Special REGEX in Batch processing makes DEVONthink inoperable

Hello there,

I tried this REGEX in batch

Scan Text [#\*Xx]{4,12}(\d{4})|(BAR)|(Bar)
Change Name %recordName%___\1\2\3

When I tried to let it run the Dialog window get’s stuck and nothing happens anymore:
CleanShot 2020-07-16 at 19.03.53

I have to force-quit DEVONthink then :cry:

(EDIT: Bug only appears, if the document is valid to the REGEX)

The attentive reader will see that I have made a beginners mistake there and NOT escaped the Asterisk ( * ). Of course the first bracket should look like this [#\*Xx] to make things work - but it does not work either way…

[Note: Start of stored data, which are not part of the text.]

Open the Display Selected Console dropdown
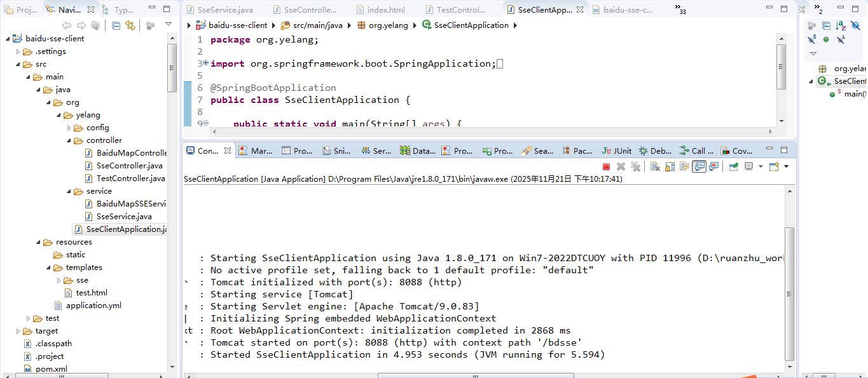This screenshot has height=378, width=868. [x=761, y=166]
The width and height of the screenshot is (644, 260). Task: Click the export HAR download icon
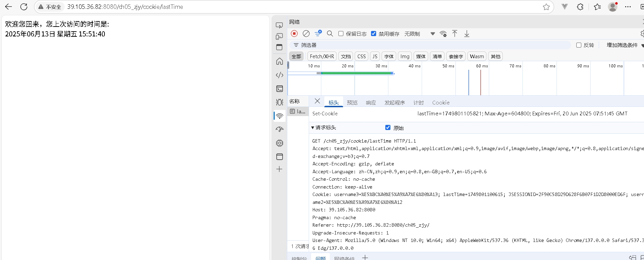[467, 33]
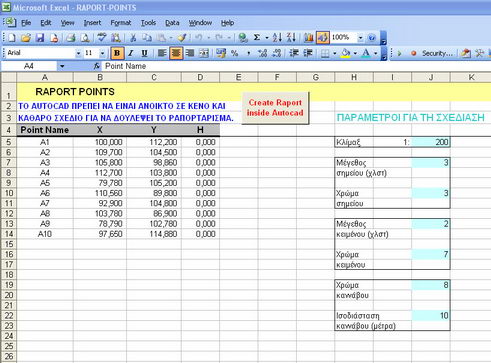
Task: Click the Format Painter brush icon
Action: point(182,38)
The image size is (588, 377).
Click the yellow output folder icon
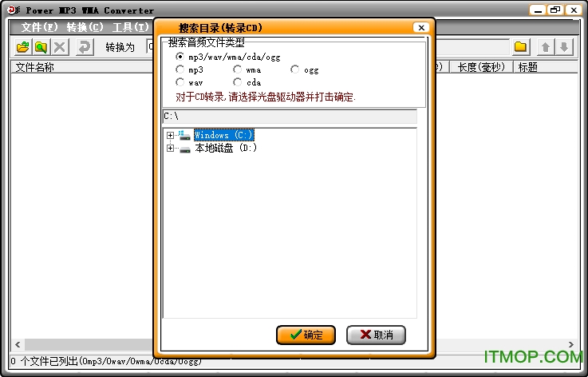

I’m not seeing any issue here.

  • What is a name that’s supposed to match?

  • Why are you entering %recordName% ?

Looping?

The issue is that I have to Force quit DEVONthink? How could that not be an issue? :sweat_smile:
%recordName%just got there through copying.

I meant I am not able to reproduce the issue here yet.

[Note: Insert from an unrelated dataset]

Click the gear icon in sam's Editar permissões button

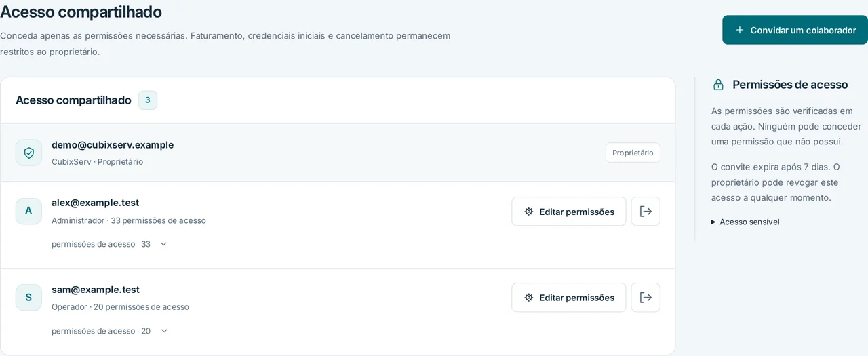point(529,298)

It’s interesting I tried it again on some files and it seems only to happen on some files. I’ve checked the file names and they are very similar (including # and ) - It definitely only has the issue if the REGEX finds a true value.

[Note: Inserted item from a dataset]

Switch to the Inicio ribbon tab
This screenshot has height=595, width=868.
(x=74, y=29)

I renamed the file to 2019.pdf now - so should work fine.
Still the same. I also tried it with ((BAR)|Bar|gegeben) - No luck. Should I send the file to you?

I’m not sure but I suggest that you rethink your capturing groups. If I understand correctly, you’re looking for

  • between 4 and 10 occurrences of #, *, x or X
  • followed by
    • either exactly 4 digits (which you capture in group 1)
    • or the word BAR (which again you capture in group 1)
    • or the word “Bar”, which you capture again in group 1

In any case, there can only be one captured group which contains either four digits or BAR or Bar.
Disclaimer: I may be wrong about the first alternation, which could also contain the 4-10 characters from [#*xX].

Hint: Use only \1 in your replacement string. You have three alternations (|) only one of which can be true. So there’s only one reference set, not three.

Hint: Use /i (if possible at all) in your regex if you don’t care for capitalization.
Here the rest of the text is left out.